À l’inverse, il existe des contre-exemples de pays qui se débattent toujours avec l’épizootie. C’est le cas de la Chine, qui a notifié son premier foyer en août 2018 et où la maladie est toujours présente. Quant à l’Allemagne, elle a découvert son premier cas chez des sangliers en septembre 2020. Un an et demi plus tard, le pays totalise presque 3.500 cas en faune sauvage et sept en élevages, dans une large zone de 218 km sur 160 km.
Sachant qu’il n’existe pas de traitement contre la PPA, la filière porcine ne peut compter que sur la prévention, principalement la surveillance de la faune sauvage et la biosécurité renforcée dans les transports et dans les élevages. Le principe ? « Éviter de faire rentrer du matériel ou des animaux contaminés » dans les exploitations, résume Marie-Frédérique Le Potier – la deuxième hypothèse « étant peu probable ».

Vaccin autorisé au Vietnam

La filière porcine française s’est lancée dans une vaste campagne d’audit de la biosécurité, qui a permis de vérifier 5.900 élevages (sur environ 10.000), selon le vice-président de la FNP Jeff Trébaol. « En Bretagne, 80 % de la production a été auditée, mais il y a encore du travail dans d’autres régions comme en Auvergne-Rhône-Alpes », précisait-il lors du congrès de la FNP. Cet éleveur finistérien se dit « serein pour les élevages en OP (organisations de producteurs, N.D.L.R.) », mais pointe un risque plus important pour les fermes indépendantes ou en plein air.
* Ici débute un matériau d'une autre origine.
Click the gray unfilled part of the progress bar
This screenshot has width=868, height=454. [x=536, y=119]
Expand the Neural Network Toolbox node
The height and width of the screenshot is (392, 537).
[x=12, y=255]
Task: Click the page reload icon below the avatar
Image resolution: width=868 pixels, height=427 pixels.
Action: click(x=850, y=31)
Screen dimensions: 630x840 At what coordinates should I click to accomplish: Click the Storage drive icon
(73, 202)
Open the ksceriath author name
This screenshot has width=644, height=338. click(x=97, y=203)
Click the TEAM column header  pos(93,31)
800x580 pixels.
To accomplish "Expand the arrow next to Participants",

Cet arsenal limité pourrait s’étoffer avec l’arrivée d’un vaccin, attendue depuis plusieurs années. Début juin, le Vietnam a annoncé l’autorisation du premier vaccin au monde contre la PPA, issu d’un partenariat avec les États-Unis. Il est basé sur une souche vivante atténuée, à laquelle un gène a été retiré. Ce vaccin produit par Navetco protégerait plus de 80 % des animaux traités pendant six mois, d’après les autorités vietnamiennes. Deux autres projets sont dans les tuyaux.
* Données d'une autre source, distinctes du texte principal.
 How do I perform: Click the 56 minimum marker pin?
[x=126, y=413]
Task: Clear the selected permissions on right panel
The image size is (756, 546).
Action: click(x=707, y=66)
L’Anses veut vacciner les sangliers

Le Vietnam est pour l’instant le seul pays à avoir autorisé un vaccin. « Nous visons également l’exportation », a indiqué le vice-ministre de l’Agriculture, Phung Duc Tien. « Vacciner les porcs en élevages est intéressant dans les pays où il y a beaucoup de petits élevages familiaux, mais n’a pas vraiment d’intérêt dans les conditions françaises, tempère Marie-Frédérique Le Potier. Si on a des cas en élevages, ils devraient être limités en nombre, et une vaccination préventive généralisée pourrait poser des problèmes d’accès à l’export ». Une option pourrait consister à vacciner les animaux domestiques dans les zones entourant les foyers. Mais avec une vaccination généralisée, « au-delà de l’aspect économique, le risque serait de protéger les animaux domestiques de la maladie, mais de laisser s’établir un réservoir incontrôlable de virus dans la nature », prévient Ferdinand Roesch.
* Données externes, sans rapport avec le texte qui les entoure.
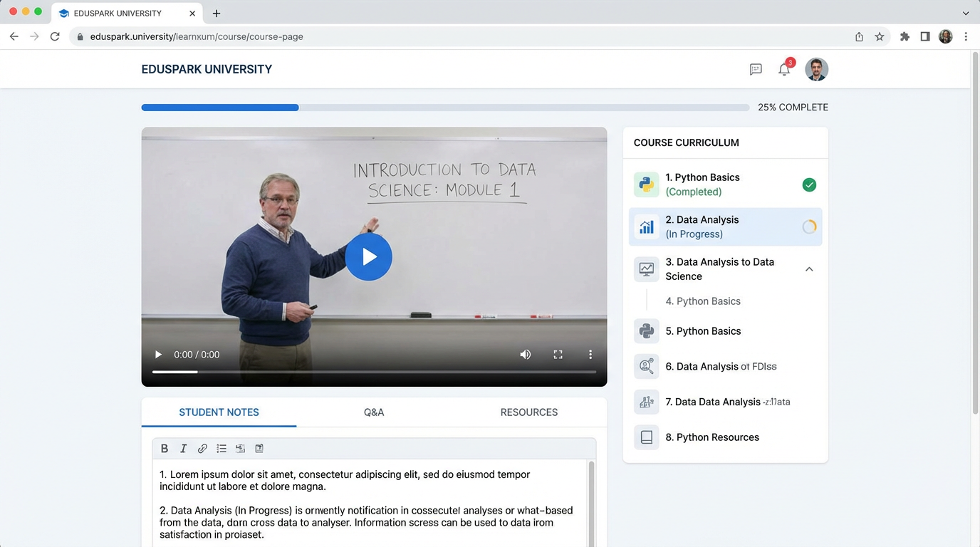Viewport: 980px width, 547px height.
Task: Click the green completed checkmark for Python Basics
Action: click(x=809, y=185)
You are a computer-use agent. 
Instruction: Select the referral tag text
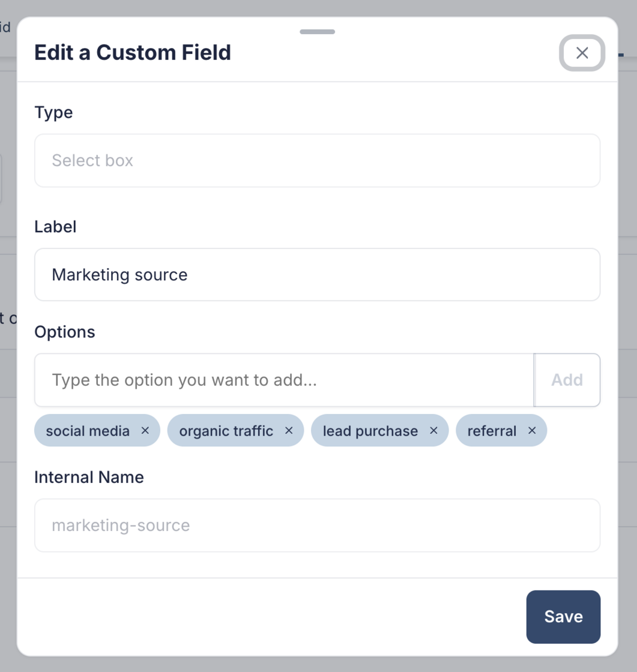tap(491, 431)
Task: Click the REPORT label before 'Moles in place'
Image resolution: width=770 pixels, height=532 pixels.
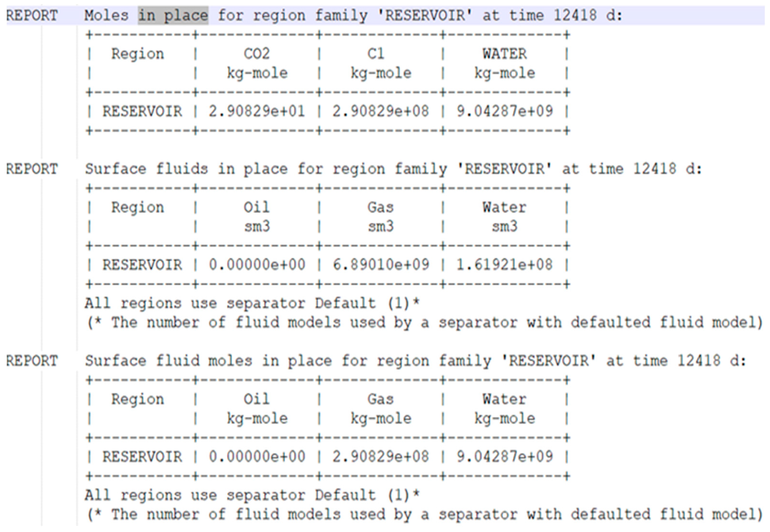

C’est pourquoi Marie-Frédérique Le Potier compte plutôt sur la vaccination des sangliers, via la distribution d’appâts. Une méthode qui a été employée avec succès pour éradiquer la rage – en vaccinant les renards – à partir de 1986. La maladie a été éliminée en 2001, rappelle le ministère de l’Agriculture. Par ailleurs, au début des années 2000 en France, des cas de peste porcine classique – et non africaine – avaient aussi été traités grâce à la vaccination de la faune sauvage. « Cela avait pris six ans, mais on avait pu éviter que la maladie passe chez les porcs en élevages », rappelle l’experte de l’Anses.